Sam Gagner could be getting some higher-priced teammates in the future thanks to Daryl Katz's recent purchase of the team.
If this 2007-08 NHL campaign is the Edmonton Oilers’ horror-filled Season From The Black Lagoon, there’s good news on the horizon – they just scored a monster (apologies to “monster” trademark owner P. McGuire) of a new owner in Daryl Katz.
Katz, a pharmaceutical magnate, billionaire and Edmonton native, brings much to the table that ought to make Oilers fans giddy with glee. He’s already on record as saying he’ll spend to the salary cap maximum; he’s planning on putting together an advisory board comprised of community leaders and members of the former ownership group; and he’s committed to chipping in upwards of $100 million to help build a new arena.

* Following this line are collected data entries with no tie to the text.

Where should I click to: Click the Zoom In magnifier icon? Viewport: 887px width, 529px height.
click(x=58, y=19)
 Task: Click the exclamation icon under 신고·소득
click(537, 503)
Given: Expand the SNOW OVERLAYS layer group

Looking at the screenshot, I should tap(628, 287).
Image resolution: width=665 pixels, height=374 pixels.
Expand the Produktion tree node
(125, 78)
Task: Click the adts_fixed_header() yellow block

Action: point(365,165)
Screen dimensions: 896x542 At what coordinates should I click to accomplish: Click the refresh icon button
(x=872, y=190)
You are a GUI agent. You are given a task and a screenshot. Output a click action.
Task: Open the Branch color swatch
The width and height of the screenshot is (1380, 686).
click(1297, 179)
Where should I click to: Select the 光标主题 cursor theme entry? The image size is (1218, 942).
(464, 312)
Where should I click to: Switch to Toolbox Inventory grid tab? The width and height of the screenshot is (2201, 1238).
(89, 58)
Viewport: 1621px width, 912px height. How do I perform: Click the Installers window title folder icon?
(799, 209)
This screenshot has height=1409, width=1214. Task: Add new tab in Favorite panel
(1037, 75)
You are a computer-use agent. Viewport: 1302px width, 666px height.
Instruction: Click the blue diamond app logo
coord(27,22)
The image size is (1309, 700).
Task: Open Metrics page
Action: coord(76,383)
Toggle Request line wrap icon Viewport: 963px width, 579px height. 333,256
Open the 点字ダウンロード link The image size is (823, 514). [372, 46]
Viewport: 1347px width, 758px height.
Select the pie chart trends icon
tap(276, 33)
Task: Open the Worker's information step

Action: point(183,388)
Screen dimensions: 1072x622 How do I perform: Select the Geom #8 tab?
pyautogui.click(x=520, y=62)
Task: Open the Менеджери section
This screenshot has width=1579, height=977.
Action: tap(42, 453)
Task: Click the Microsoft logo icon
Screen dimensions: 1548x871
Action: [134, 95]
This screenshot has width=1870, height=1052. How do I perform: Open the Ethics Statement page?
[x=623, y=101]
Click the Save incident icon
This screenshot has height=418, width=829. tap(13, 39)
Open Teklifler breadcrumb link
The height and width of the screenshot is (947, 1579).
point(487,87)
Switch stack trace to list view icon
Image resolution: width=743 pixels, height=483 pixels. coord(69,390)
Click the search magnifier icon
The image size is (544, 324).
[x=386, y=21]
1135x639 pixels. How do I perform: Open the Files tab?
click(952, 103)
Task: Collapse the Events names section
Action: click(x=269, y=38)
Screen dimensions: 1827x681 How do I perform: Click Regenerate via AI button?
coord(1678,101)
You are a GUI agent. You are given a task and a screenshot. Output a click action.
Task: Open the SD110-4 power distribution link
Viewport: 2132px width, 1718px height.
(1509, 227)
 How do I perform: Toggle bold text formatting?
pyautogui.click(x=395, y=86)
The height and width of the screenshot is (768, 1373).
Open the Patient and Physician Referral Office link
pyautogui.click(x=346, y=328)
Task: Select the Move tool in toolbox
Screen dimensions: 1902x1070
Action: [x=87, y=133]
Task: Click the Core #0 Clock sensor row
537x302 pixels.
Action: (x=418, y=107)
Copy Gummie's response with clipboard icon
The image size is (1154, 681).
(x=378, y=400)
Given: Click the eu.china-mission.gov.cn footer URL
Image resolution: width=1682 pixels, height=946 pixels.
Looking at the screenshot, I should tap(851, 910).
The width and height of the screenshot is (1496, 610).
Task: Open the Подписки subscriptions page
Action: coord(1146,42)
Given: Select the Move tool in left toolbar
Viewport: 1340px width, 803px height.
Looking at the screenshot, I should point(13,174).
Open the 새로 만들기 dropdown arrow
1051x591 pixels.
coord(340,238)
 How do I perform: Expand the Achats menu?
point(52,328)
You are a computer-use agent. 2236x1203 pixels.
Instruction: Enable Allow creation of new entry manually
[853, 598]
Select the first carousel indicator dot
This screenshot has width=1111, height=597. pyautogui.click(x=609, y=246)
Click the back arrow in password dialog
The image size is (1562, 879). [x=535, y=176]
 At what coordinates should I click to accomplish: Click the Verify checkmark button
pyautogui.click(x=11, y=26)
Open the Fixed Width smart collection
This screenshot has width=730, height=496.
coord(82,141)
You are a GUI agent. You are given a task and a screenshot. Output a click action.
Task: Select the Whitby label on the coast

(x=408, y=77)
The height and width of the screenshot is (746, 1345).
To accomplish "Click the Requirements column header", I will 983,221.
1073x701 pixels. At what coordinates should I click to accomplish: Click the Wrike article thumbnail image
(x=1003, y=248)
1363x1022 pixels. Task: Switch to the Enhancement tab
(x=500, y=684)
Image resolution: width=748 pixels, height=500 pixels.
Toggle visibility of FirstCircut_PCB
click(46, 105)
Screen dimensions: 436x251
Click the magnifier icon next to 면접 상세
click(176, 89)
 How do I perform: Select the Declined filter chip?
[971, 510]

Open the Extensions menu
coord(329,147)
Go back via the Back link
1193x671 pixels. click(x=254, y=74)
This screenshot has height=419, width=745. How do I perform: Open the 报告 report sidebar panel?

More importantly, though, the buck (and a lot of them, for that matter) stops with him. Having a singular voice such as his in the owner’s box is arguably the most crucial step to the Oilers once again becoming perennial championship contenders.
The evidence of that is everywhere: Only after Henry and Susan Samueli purchased the Anaheim Ducks did they make the jump to become a championship team. Only when Eugene Melnyk took over the Ottawa Senators did that organization move from the borders of bankruptcy to the periphery of a Stanley Cup victory.
Now, under Katz’s stewardship, the Oilers can shove their way into the upper tiers of the league with little to no regard for the financial constraints that have heretofore kept them on the outside looking in.
Now, they’ll be able to buy out players with less consternation and debate about the short-and-long-term damage to their budget. Now they’ll have the option of buying out the contract extensions for coach Craig MacTavish and GM Kevin Lowe, if things don’t turn around sooner than later.
None of this would’ve been possible if the 34-member investment group still owned the Oilers. Those investors should be commended for helping keep the team in town during some tough times, but they should also be praised for knowing when to step aside in the name of progress.
That’s surely what the new owner represents.
And if he can do what the Samuelis and Melnyk have done for their respective NHL franchises, Edmontonians might be nicknaming him “Heaven’s Katz” before too long.